SwitchedPower_IgnitionCircuit.jpg

The 12ga coil B+ wire starts at the key switch as BY (connected to IG), is spliced about 18" down to the Pink 1.2 ohm Yazaki resistor wire then near the firewall is spliced again to a 12ga BY going to the two pin connector. The small BY in the two pin connector is also spliced into the 12ga BY wire near the key switch, but BEFORE the Yazaki resistor wire. The small BY wire will always have full battery voltage.

So how does this circuit REALLY work, and how do you determine what voltages should be where with a resistor wire or a ballast resistor?

The Coil B+ Circuit
Note: We are going to use +12V for the battery voltage for simplicity when in reality it should be closer to 13.x volts. If you do this on your own truck, use the battery voltage you measure in all the calculations!

The actual coil circuit is a series circuit consisting of the battery, the resistor wire and the coil primary winding. Ignoring the battery resistance and the interconnecting wire resistance, you have the resistor wire at 1.2 ohms and the coil primary winding at say 4 ohms.
Ohms Law states that : I = E/R (Current (I) is equal to voltage(E) divided by the total circuit resistance (R). Since this is a series circuit, simply add up the known resistances. 1.2 + 4 = 5.4 ohms. Divide the battery voltage by the total resistance to get current measured in amps so I= 12/5.4 = 2.307 amps.

Now that we know the series circuit current, we can calculate the voltage dropped across each resistance in the circuit.
Lets start with the voltage drop across the Yazaki resistor wire.
To do this you rearrange Ohms law to be E=I X R. (voltage drop is equal to total current divided by resistance of the resistor wire) So E=2.307 X 1.2 meaning the voltage drop across the resistor wire is 2.768. Since voltage drops have to add up to the source voltage of 12V in a series circuit we simply subtract the 2.768 from the source of 12V to get 9.228 volts dropped across the coil.

Now to address why you seem to get a full +12V on the large BY wire. The first question is how did you measure this?
If you had the plug disconnected and measured the large BY wire to ground you will get the full battery voltage!

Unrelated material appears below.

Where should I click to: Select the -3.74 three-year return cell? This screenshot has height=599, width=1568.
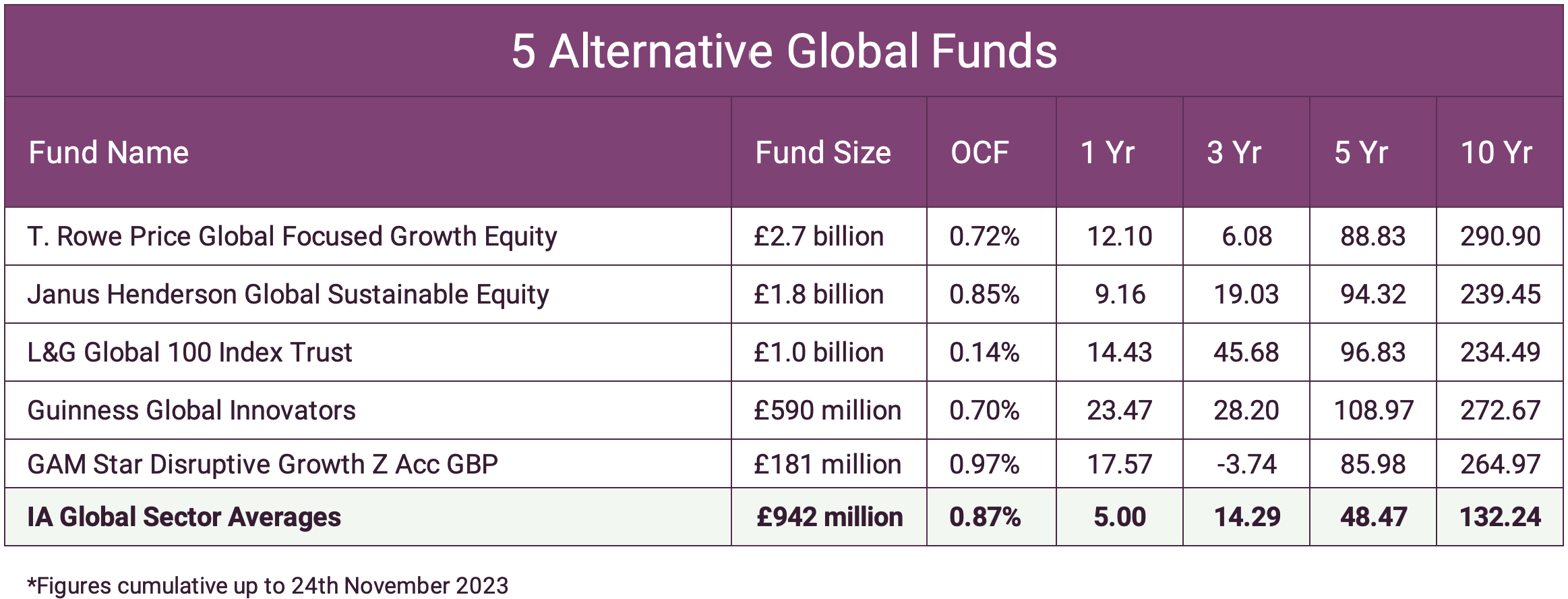click(1246, 465)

Why? You have no other resistance in the circuit besides the meter (which is a very high resistance) and the 1.2 ohm resistor wire. The meter being high resistance will only allow milli-amps to flow. No current flow means, no voltage drop, so you will read almost the FULL battery voltage. Now if you plug the connector in so that the large BY wire supplies +12V to the coil B+, turn on the key, and measure from coil B+ to ground, you will read battery voltage minus the drop across the resistor wire because the coil and resistor wire will allow 2.307 amps to flow resulting in voltage drop. (Don't leave the key on for a long time!)

Now if you had it hooked up as above and measured the voltage AT THE COIL B+ terminal while CRANKING the truck AND you have a starter with the ballast bypass function AND it was hooked up correctly (see the black/white wire in the attached diagram labeled Z26A1) then you would once again read full battery voltage. WTF? Why? Well the purpose of the ballast bypass relay built into the starter is to provide the full +12V to the coil but only while cranking. Once the truck starts, the relay drops out and the coil is once again supplied power through the resistor wire or ballast resistor.

So in short you need to measure the voltage at the coil B+ WHILE THE TRUCK IS RUNNING in order to see the reduced voltage.

I have no answer as to why the DUI seemed to run fine with the reduced voltage other than they don't seem to know their own products capabilities... or due to some creative re-wiring by the PO, it was always getting full battery voltage.